Bir gün baldızın nişanına gidiyoruz arabayla. Ben
kullanıyorum, oğlan on yaşında, kız beş yaşında. Arka koltukta oturuyorlar.
Gebze rampasında trafik birden karışıyor. Tır önüme kırıyor, toparlayamıyorum
altına giriyoruz sağ taraftan. Ben ne olduğunu anlamadan Mine’yi kucaklarımda
can verirken buluyorum. Arkada çocuklar, Mine kollarımda, ben perişan.
Kaybediyorum Mine’yi. İki çocuğum ile yapayalnız kalıyorum koca dünyada. Çok
kere intiharı düşünüyorum. Ama olmuyor. İki çocuk, anne yok. Bensiz ne yaparlar
diyorum. Devam ediyorum mücadeleye. Gel zaman, git zaman çocuklar büyüyor.
Oğlan pilot çıktı, kız dört lisan biliyor. Aradan geçmiş on sene. Bir gün
fabrikadayım. Arıyorum santrali. Bana diyorum falancayı bağlayın. Biliyorum
Füsun’un İstanbul’daki adresini. Başmühendisim tabii, santraldeki çocuklar da
canavar. Buluyorlar bağlıyorlar Füsun’u. Alo diyorum tanıdın mı beni ? Hayır
diyor, çıkaramıyor. Yahu diyorum Yozgat’ta sınıfta arkanda oturan. Cemil diyor
yok. Ali diyor yok. Fatih diyorum ben. Tamam diyor şimdi çıkardım. Aşağı yukarı
iki saat konuşuyoruz telefonda. Ben anlatıyorum, o anlatıyor. Evlenmiş. Hemen
hemen aynı zamanlarda eşlerimizi kaybetmişiz. Ben bitik o bitik kapatıyoruz telefonları.

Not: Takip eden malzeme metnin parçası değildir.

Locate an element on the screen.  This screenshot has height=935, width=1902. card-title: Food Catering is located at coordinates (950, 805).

Aradan aylar geçiyor. Ne benim elim gitmiş telefona, ne onun. Belki dört belki
beş ay geçiyor aradan. Tekrar arıyorum. Füsun diyorum görüşelim. Olur diyor.

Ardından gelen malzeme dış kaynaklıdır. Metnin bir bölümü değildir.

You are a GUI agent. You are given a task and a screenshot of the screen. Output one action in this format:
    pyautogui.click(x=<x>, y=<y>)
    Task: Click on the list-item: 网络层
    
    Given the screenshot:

Sözleşip anlaşıyoruz. Ama aradan geçmiş belki yirmi sene. Nasıl tanıyacağım
diyor. Hemen veriyorum plakayı. O zamanlar Ford Focus yeni çıkmış. Şirket
vermiş altıma. İnci beyazı. Basıyorum gidiyorum Üsküdar’a. Sahilde buluşuyoruz.

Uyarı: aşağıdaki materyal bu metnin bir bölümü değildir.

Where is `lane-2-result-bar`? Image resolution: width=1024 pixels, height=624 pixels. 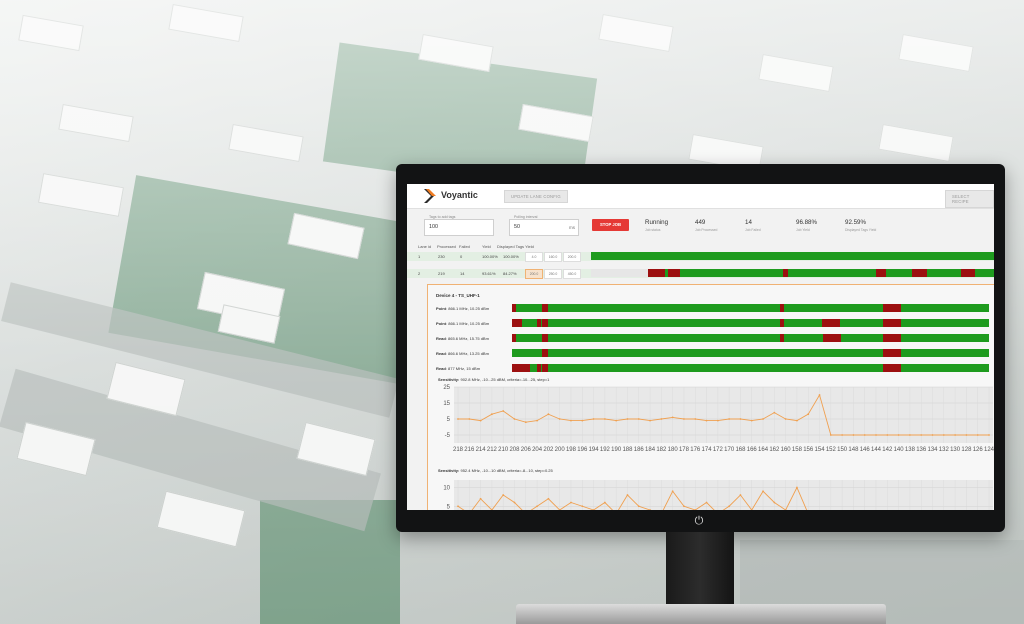 lane-2-result-bar is located at coordinates (792, 273).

Yemeğe çıkıyoruz. Ama ne ben dokunabiliyorum önümdekilere, ne o. Saatlerce
birbirimize bakıyoruz. Ayrılırken içimde tatlı bir burukluk elini tutuyorum
Füsun’un. Arabaya kadar yürüyoruz beraber. Sonra Füsun’u bırakıyor geri
dönüyorum. Aklım fikrim hep Füsun. İki bilemedin üç sene geçiyor aradan. Biz
sürekli telefonlar, gelip gitmeler koparmıyoruz bağları. An geliyor çocuklar
öğreniyor durumu. Bende iki çocuk Fusün’da iki çocuk. İzin vermiyorlar
görüşmemize.
En son görüştüğümüzden yana dört sene geçti. Ne ben onu
unuttum, ne de o beni. Halen biliyorum, hissediyorum. Ama el mahkum. Çocuklar
istemiyor görüşmemizi.
Ha beni bu hale ne getirdi derseniz, aşk derim. Elbette aşk.
Elbette kavuşamamak. Her gün sabah kalktığımda aklıma gelir. Kalkmak denirse
tabi.
Sorarsanız şimdilerde altmışlarımdayım. Ne çocuklarım
yanımda ne başka kimse. Köpeklerim var yoldaş, bir de kendim.